By Peter Yolland
Richard Everett’s bitter-sweet comedy set in a quintessentially English vicarage garden opened in 2006 to sell-out shows at the Chichester Festival. It follows Grace, a recently widowed vicar’s wife coming to terms with his passing, the loss of her family home to the potential new incumbent, the return of her missionary sister and a daughter with her own issues. It thus provides lots of scope for long hidden secrets to be unearthed and relationships examined.
The play starts with Grace on the phone, her missionary sister Ruth mowing the lawn, her daughter Jo helping clean up and Sarah the potential new incumbent inspecting the vicarage. As the play settles down, the recently deceased Bardolph walks across the garden but is only seen by Grace and not by the other three ladies. The play evolves with scenes involving the four ladies with separate scenes and ones for Grace to reflect with her late husband.
Grace explains how difficult it is for her to grieve after her life as a vicar’s wife and ponders what her future will be. Sarah confides to Jo that she had an affair with a French polisher and how her husband’s forgiveness had started her journey in faith.
The sisters never had a close relationship as children and tension heightens between them after Ruth’s return from Uganda after thirty years, with the announcement that not only did she have a son Jeremy but that Bardolph was the father. Grace then tells Jo she has a half brother and Jo struggles to come to terms with this revelation. Grace angrily confronts Bardy, who says he was ashamed and perhaps they could talk about it now.
The second half starts two days later with Ruth trying to explain to her sister that it was her fault and that Bardolph wasn’t to blame for not telling his wife about the indiscretion. Sarah explains to Jo that she has decided she wasn’t ready to take up the position and further confesses that she had terminated a pregnancy after the affair but her husband thought it was his baby.

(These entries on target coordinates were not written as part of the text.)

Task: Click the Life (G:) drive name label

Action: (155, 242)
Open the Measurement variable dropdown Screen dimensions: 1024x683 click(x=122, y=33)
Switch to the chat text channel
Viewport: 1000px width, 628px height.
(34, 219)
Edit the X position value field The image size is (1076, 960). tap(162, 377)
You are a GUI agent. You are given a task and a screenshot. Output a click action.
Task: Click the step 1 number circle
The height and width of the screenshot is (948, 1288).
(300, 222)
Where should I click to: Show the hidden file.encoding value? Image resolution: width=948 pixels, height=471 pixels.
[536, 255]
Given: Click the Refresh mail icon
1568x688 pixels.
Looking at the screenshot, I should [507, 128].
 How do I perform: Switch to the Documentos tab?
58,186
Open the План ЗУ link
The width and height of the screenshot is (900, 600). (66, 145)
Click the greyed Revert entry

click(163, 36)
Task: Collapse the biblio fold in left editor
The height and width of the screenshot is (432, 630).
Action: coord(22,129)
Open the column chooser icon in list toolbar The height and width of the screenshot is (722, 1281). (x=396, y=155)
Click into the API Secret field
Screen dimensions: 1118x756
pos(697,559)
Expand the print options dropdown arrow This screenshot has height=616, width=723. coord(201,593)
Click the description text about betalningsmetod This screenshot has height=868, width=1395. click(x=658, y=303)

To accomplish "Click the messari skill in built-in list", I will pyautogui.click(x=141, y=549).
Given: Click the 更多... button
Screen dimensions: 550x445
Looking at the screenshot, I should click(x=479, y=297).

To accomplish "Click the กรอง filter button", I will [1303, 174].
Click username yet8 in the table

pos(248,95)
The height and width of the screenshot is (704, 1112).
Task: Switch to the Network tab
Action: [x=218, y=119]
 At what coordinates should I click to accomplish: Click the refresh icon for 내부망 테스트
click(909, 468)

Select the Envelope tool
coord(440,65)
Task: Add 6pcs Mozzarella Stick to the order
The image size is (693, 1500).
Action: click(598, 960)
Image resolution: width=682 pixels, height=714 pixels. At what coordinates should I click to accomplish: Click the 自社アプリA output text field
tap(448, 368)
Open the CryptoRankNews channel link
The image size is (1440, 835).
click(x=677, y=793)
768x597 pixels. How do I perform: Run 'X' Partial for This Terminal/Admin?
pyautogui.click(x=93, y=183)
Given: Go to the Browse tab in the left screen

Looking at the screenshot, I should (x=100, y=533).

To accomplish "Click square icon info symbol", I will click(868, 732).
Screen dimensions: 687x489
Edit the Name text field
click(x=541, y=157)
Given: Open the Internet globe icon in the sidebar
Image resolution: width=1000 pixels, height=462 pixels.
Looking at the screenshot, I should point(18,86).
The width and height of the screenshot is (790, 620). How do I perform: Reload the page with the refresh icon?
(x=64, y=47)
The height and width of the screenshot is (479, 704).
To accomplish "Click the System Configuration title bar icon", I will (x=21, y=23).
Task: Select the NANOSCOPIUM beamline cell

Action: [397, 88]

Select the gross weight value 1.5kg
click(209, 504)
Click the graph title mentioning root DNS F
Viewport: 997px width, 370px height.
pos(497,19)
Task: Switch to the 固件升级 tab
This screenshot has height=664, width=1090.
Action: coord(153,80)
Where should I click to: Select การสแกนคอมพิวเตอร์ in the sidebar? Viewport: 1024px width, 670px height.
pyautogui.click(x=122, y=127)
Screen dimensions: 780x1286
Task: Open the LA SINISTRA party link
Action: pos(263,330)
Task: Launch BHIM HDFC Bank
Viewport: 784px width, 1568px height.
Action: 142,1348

Jo then finds Grace and tells her that she has asked Ruth to stay for the sisters to sort things out. Grace further tells Sarah and Jo that she lost a baby boy. Gradually Grace, Sarah and Jo come to terms with things and then the scene moves down to the stream where Bardolph’s body was found. There he reappears to Grace and they talk about his love for god and being trapped in the faith.
Grace and Ruth finally make up and the play ends a few months later with the obviously pregnant Sarah in cassock ensconced in the vicarage. Grace has popped around to visit her old house. She has one final encounter with Bardolph and they make up. Jo and Ruth then turn up to say they are off to meet Jeremy.
The set designer Jan Greenough and construction team are to be congratulated with a greenhouse and a little area constructed to hold water that passed as the stream. The live shrubbery and plants added to the effect of this being an English garden. The staging of the mower moving by itself was a clever effect and one that must have needed careful consideration.
Lighting (Emma Christmas) and sound (Lauren Flynn) designs worked well to differentiate the various scenes and moods of the play.
Paul Ackroyd portrayed Bardolph with the ease of someone totally immersed in his role. His chemistry with Grace (Nikiki Packham) was at times tangible. For Nikki, taking on a role made famous by Penelope Keith might have daunted some actors, she certainly demonstrated a whole range of feelings to her husband on how much she loved him, the coolness of their relationship and the difficult relationship with her sister. She also had to deliver a lot of telling lines that the audience responded to wholeheartedly.
Ruth, played by Ann Ashenden, portrayed the sister whose relationship with her sister and late brother in law was sparky and sincere. The scenes between the two of them worked well. Jo, played by Lucy Camacho was clearly supportive to both her mother and to Sarah as well as coming to terms with her discoveries of there being a half brother and baby brother she had not been told about. Sarah played by Zoe Farrow again held the role of an incumbent with her own inner turmoil for the audience to see.
The playwright puts pen to paper but it is the actors who are directed that bring it to life or in this case partly after life. Director Mike Darbon needed to make use of the whole of the stage area for the various scenes such as the stream and the moving lawn mower. The small cast were a perfect fit for their roles and carried out their scenes, that in places had the audience laughing loudly.
This was a play that gave all those who came to see it a positive night’s entertainment, which was surely what those involved in its creation would want it to be.